A herança da escravidão na sociedade brasileira do século XXI.
Enviada em 18/09/2023
Em meados do século XX, o escritor Stefan Zweig escreveu sua obra “Brasil, um país do futuro”, que logo tornou-se uma espécie de lema para nação verde-amarela. Entretanto, observa-se a questão do trabalho análogo à escravidão no Brasil. Nesse viés, torna-se crucial analisar as causas desse revés, dentre os quais, destacam-se o descaso midiático e a negligência governamental.
Em primeiro lugar, o silenciamento das mídias prejudica a disseminação de informações acerca da problemática. Nessa análise, de acordo com o professor Afonso Albuquerque, a mídia brasileira é considerada o quarto poder e deve ser vista de maneira conceitual, uma vez que ela gera grandes influências para a sociedade. Dessa maneira, as redes de informações devem aproveitar o seu poder de influência para alertar e debater sobre a questão do trabalho análogo à escravidão no território brasileiro e garantir que essa temática receba seu reconhecimento e alcance na mídia para que não haja uma desinformação na sociedade.
Ademais, constata-se o desserviço estatal como uma das causas. Nesse contexto, para Baumann, algumas instituições, como o Estado, atuam como “Zumbis”, pois perderam a sua função social. Nessa ótica, tal teoria é constatada no contexto brasileiro, uma vez que a falta de informação, a insuficiência legislativa, os legados históricos e a negligência governamental são evidentes. Sobre tudo, o trabalho escravo formal foi abolido pela Lei Áurea em 13 de maio de 1888. No entanto, segundo o Ministério do Trabalho e Emprego, mais de 2,5 mil pessoas em situação análoga à escravidão foram resgatadas no ano de 2022. Logo, tal realidade deve ser alterada, perante aos direitos exercidos na Carta Magna, com base nos artigos 5 e 7.

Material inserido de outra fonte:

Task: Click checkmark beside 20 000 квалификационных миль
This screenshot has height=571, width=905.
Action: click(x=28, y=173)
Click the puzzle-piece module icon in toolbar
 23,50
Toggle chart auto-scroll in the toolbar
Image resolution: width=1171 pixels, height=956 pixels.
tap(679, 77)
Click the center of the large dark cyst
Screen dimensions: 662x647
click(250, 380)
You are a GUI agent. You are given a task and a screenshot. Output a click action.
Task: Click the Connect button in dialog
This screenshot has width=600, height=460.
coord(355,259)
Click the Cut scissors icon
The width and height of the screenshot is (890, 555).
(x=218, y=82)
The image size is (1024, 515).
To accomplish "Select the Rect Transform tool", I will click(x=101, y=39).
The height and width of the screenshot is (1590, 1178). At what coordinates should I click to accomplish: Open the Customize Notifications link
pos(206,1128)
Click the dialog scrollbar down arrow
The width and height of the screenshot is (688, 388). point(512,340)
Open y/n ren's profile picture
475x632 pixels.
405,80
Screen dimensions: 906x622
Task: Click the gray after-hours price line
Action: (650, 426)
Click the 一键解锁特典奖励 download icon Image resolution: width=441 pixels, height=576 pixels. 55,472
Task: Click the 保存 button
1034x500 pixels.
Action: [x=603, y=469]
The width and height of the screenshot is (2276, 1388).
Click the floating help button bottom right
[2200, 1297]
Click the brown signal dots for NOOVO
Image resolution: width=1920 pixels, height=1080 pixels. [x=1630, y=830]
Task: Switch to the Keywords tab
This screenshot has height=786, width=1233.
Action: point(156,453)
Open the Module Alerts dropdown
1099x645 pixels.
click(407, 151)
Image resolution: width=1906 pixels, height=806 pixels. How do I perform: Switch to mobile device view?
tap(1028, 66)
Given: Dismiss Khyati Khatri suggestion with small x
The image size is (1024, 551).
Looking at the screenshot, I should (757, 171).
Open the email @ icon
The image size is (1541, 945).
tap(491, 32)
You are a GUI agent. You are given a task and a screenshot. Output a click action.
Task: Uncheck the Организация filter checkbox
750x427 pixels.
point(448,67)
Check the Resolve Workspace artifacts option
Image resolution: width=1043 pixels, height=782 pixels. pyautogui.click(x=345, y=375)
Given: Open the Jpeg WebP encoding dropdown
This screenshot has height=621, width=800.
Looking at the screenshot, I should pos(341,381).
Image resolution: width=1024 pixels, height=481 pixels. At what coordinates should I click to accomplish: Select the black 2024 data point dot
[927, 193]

Contudo, tendo em vista os argumentos apresentados acerca do trabalho análogo à escravidão, é de suma importância que o Estado — órgão responsável pelo bem-estar social — com a mídia e o Ministério do Trabalho, crie medidas, como a implementação de palestras e fóruns sobre o tema, de modo a conscientizar a população sobre seus direitos socias, trabalhistas e sobre o seu combate ao ato. Construindo, assim, um Brasil do futuro perante a obra de Stefan.